At a November 2003 meeting of company executives, Riley Bechtel directly addressed the looming exposé, and President and Chief Operating Officer Adrian Zaccaria described the upcoming story as “disturbing,” adding that “we are going to suffer real, tangible harm from this story,” according to a written copy of his prepared remarks.

Zaccaria’s chief worry was the company’s bankers, and that’s where another piece of Bechtel’s spin strategy came into play.

Zaccaria’s comments suggest the company has a habit of showing some of its lenders only a portion of its total financial picture. “I am not worried about being able to explain or calm our key banks and customers, but I am concerned that our newer and smaller stakeholders will demand more from us,” he said, according to his prepared remarks. Zaccaria added that lenders might start asking for more detailed financial statements or attach more conditions to loans made to the company.

In December, Covey came up with a solution, which he emailed to Riley Becthel and other executives: Draft a dummy financial document to assuage the doubts of lending institutions. Bechtel’s finance division was ordered to prepare a “dummy for contingency use with financial institutions,” the memo says. There’s no indication that the document was fraudulent in any way, but the discussion in Covey’s memo and other emails among top officials raises questions about Bechtel’s approach to balance-sheet calculations.

Bechtel officials also planned to attack the credibility of King and McCoy, in an effort to win the pr game with its investors. “We can take the initiative with key lenders, and perhaps others, to say that Business 2.0 is about to print a story we (and they) know to be highly misleading,” Covey wrote in an internal e-mail sent in November.

Meanwhile, Deputy Chief Operating Officer Jude Laspa was tasked with “rehearsing” answers to “tough questions” from the press, correspondence shows.

Writing a story on Bechtel’s PR machine involves, necessarily, interfacing directly with that apparatus. Interviewed last week, Marshall, the Bechtel spokesperson, said the firm is completely forthright with lenders. “They get extremely detailed financial information,” he said.

Marshall portrayed Bechtel’s PR tactics as little more than common sense. “Our approach to media relations and public affairs is straightforward: We aim to provide accurate and timely information to journalists and the public about our projects, while respecting our right to keep competitive business information and internal discussions private,” he said.
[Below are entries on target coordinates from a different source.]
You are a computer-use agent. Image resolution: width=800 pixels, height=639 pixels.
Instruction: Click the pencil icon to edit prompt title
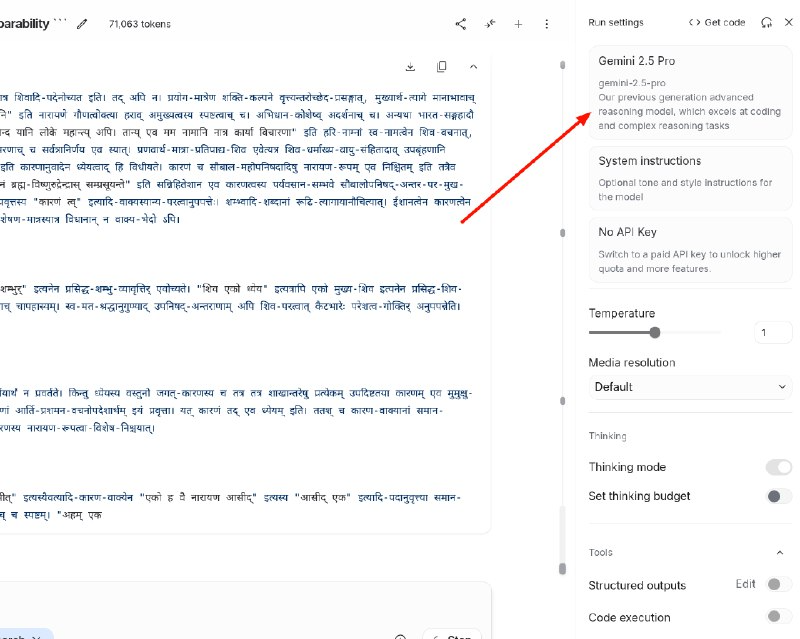82,23
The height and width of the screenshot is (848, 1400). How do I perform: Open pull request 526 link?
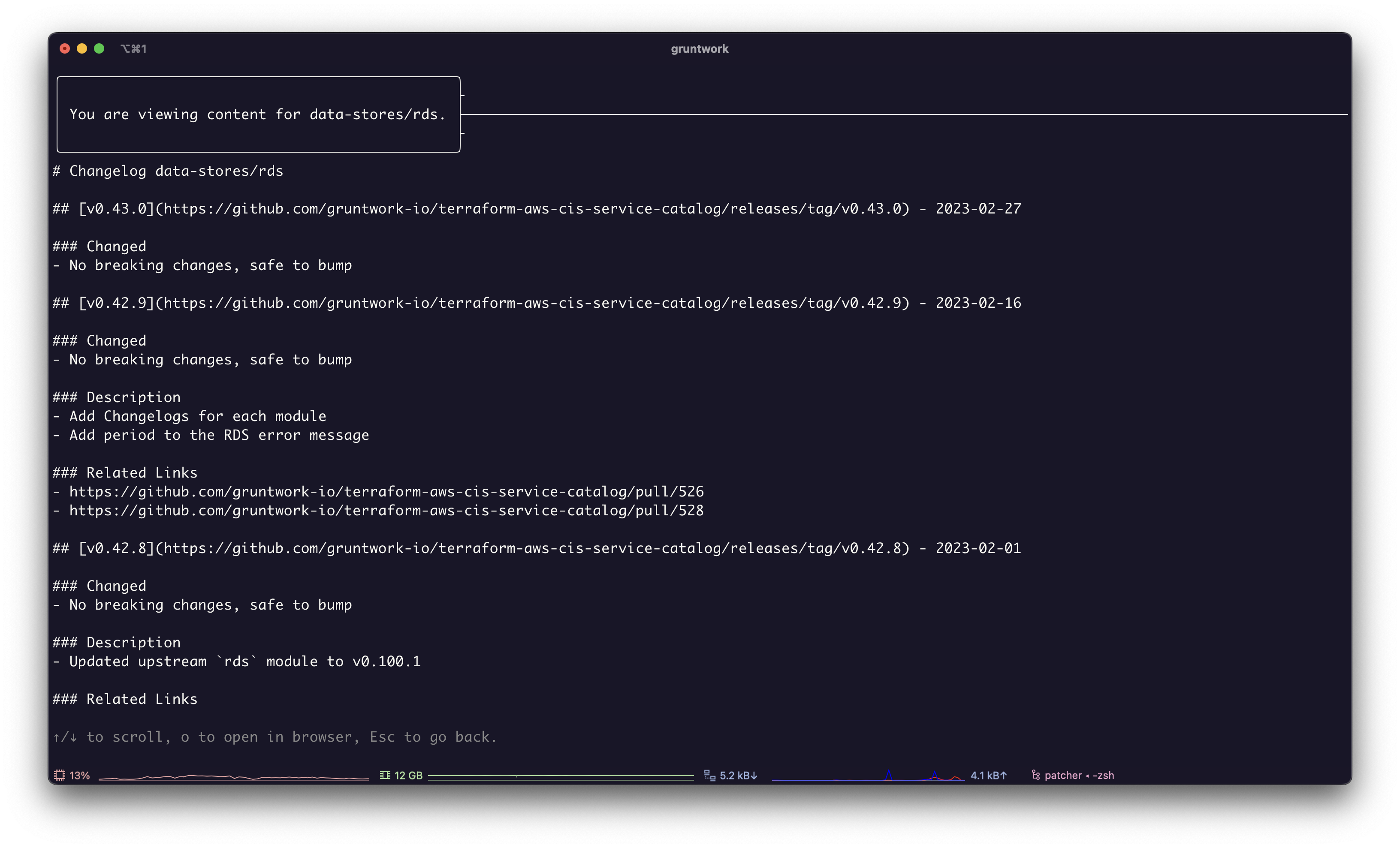[386, 491]
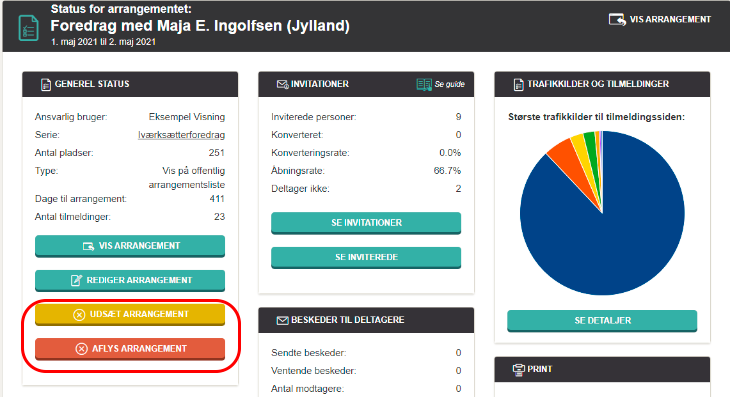The image size is (730, 397).
Task: Click the Trafikkilder og Tilmeldinger document icon
Action: 518,84
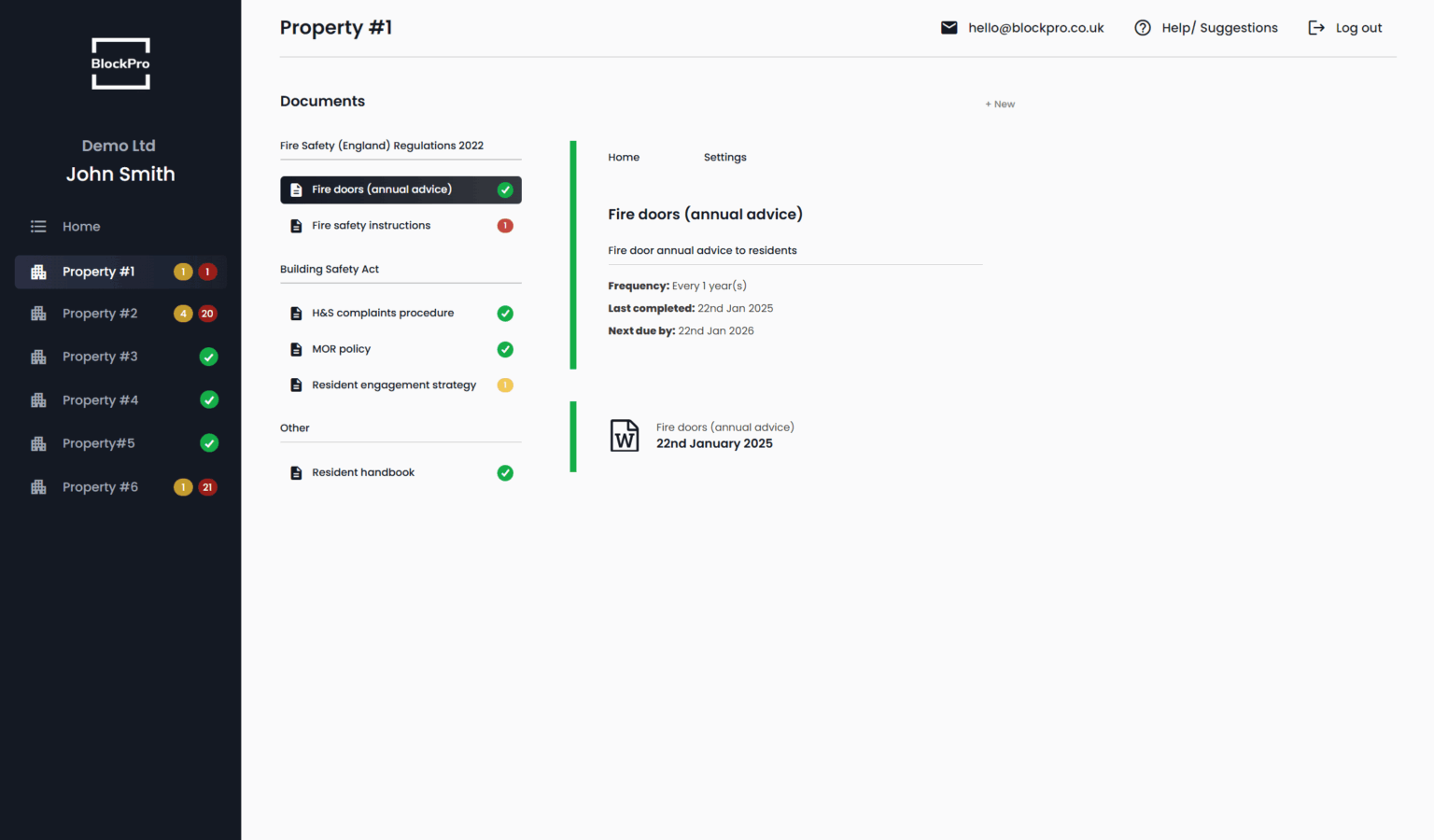Screen dimensions: 1434x840
Task: Click the green check badge on MOR policy
Action: (x=505, y=349)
Those discussions haven’t always been positive . Despite Bechtel’s many protestations, the company’s own documents make it clear the firm was going through rough times before landing the Iraq gig and other work overseas. A “strictly confidential” December 2003 report authored by Riley Bechtel explains the company’s overall net worth plummeted by $175 million in 2002, mostly due to power plant investments that soured-confirming the thrust of the Business 2.0 story.

Bechtel’s business has since rebounded: In April, the company reported a major surge in revenue, thanks in part to its work in Iraq.

PR Watch’s Miller isn’t surprised by the company’s keen interest in calming its creditors. “They don’t have a product,” she noted. “They don’t have to worry about their image with consumers. Their concern lies primarily with investors and the financial industry.”

A.C. Thompson is the writer/researcher for CorpWatch.